Le texte n’est pourtant pas dénué d’intérêt, ne serait ce tout d’abord que parce qu’il vise à clarifier les concepts et le champ d’application de l’aide juridictionnelle afin de favoriser une convergence des critères à retenir pour apprécier si une personne a droit ou non à cette aide. Cela est d’autant plus important que la directive sur le droit d’accès à l’avocat n’est pas encore transposée dans l’ensemble des Etats de l’UE. Les autres dispositions incitent les Etats membres à fournir une aide juridique de « haute qualité » ou encore à mettre en place un système d’accréditation des avocats intervenant au titre de l’aide juridictionnelle.

Mais là également, aucune mesure normative précise n’est prévue, les Etats membres conservant ainsi le choix des modalités de mise en œuvre.
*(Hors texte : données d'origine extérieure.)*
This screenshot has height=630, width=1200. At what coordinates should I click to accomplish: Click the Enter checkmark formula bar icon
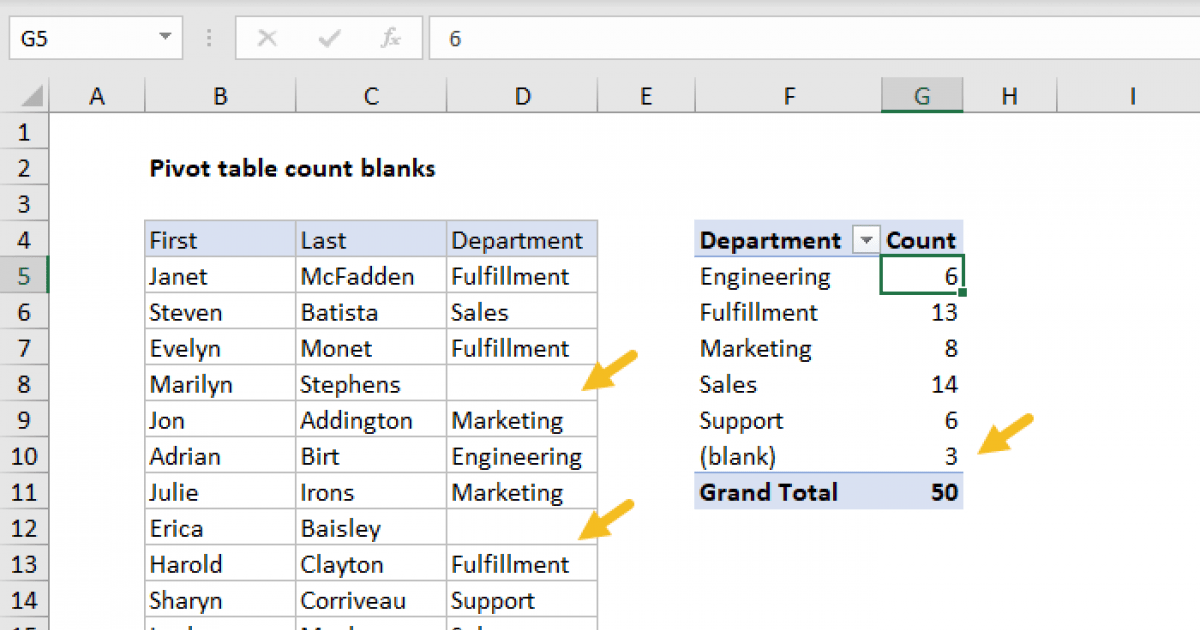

La Commission le spécifie bien dans son étude d’impact en stipulant que « vu le caractère non contraignant de l’instrument (la recommandation), cette option risquerait de n’avoir aucun impact tangible car elle ne pourrait pas être pleinement mise en œuvre par tous les Etats membres ».

Dans un autre ordre d’idées, ici le respect du principe de proportionnalité, la proposition relative à la mise en place des garanties procédurales des enfants « se limite au minimum requis  mais indispensable pour atteindre l’objectif visé, à savoir adopter une norme de protection effective pour les enfants », et exclut donc de ses dispositions des sujets aussi sensibles que l’harmonisation de l’âge de la responsabilité pénale, ou encore l’établissement de tribunaux de jeunesse.
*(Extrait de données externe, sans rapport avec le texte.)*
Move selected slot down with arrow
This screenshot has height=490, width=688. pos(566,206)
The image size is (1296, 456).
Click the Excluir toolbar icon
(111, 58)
La proposition relative à la présomption d’innocence rallie la même optique minimaliste, ce qui aboutit à exclure du texte les personnes morales pour ne le dédier qu’aux personnes physiques et à ne concevoir ce droit que dans ses éléments directement liés au fonctionnement des instruments de reconnaissance mutuelle et à la coopération policière et judiciaire en matière pénale. Enfin, l’aide juridictionnelle se trouve limitée à celle qualifiée de « provisoire », à savoir l’aide juridictionnelle accordée à une personne privée de liberté en attendant l’adoption d’une décision relative à l’aide juridictionnelle.

Le principe de proportionnalité est également à nouveau avancé pour justifier que certaines composantes des droits faisant l’objet des propositions de directives soient spécifiées dans des recommandations accompagnant ces actes législatifs, même si les raisons avancées par la Commission ne sont pas toujours très claires.

La délimitation de l’application de la future directive des droits garantis aux personnes vulnérables aux seuls enfants et le renvoi aux autres « personnes vulnérables » dans une recommandation s’expliquerait ainsi par la recherche d’une « approche équilibrée qui permettrait de concilier les principes de proportionnalité et de subsidiarité et la nécessité de renforcer la protection des personnes vulnérables » selon la communication du 27 novembre 2013. L’aveu de la part de l’exécutif lui-même de ne pas pouvoir définir, au stade actuel, les raisons (hormis le jeune âge) pour lesquelles une personne peut être vulnérable dans le cadre de procédures pénales sans risquer de stigmatiser les personnes concernées, justifie sans doute cet excès de prudence.

Certes, les droits reconnus dans la recommandation de la Commission du 27 novembre 2013 relative à des garanties procédurales en faveur des personnes vulnérables [C (2013) 8178] sont tout à fait légitimes : assistance obligatoire d’un avocat et d’un tiers approprié, accès à une aide médicale. Il n’en demeure pas moins que si ce texte « contribuera à l’amélioration des normes en matière de droits procéduraux des adultes vulnérables », il demeure beaucoup plus « souple qu’une directive », sous-entendu qu’il ne lie pas les Etats membres qui ne sont qu’encouragés ou invités à renforcer ces droits.

La poursuite du renforcement des garanties procédurales en vue d’assurer le droit à un procès équitable dans l’ensemble de l’UE laissait présager des avancées majeures dans le cadre de la coopération judiciaire en matière pénale. En limitant à leur plus stricte expression la définition et la protection les droits dont elle est sensée renforcer la garantie dans le cadre de directives complétées par des recommandations sans force obligatoire, la Commission européenne ne les facilite pas.

La gravité du sujet, la protection des droits fondamentaux, méritait sans doute davantage de détermination.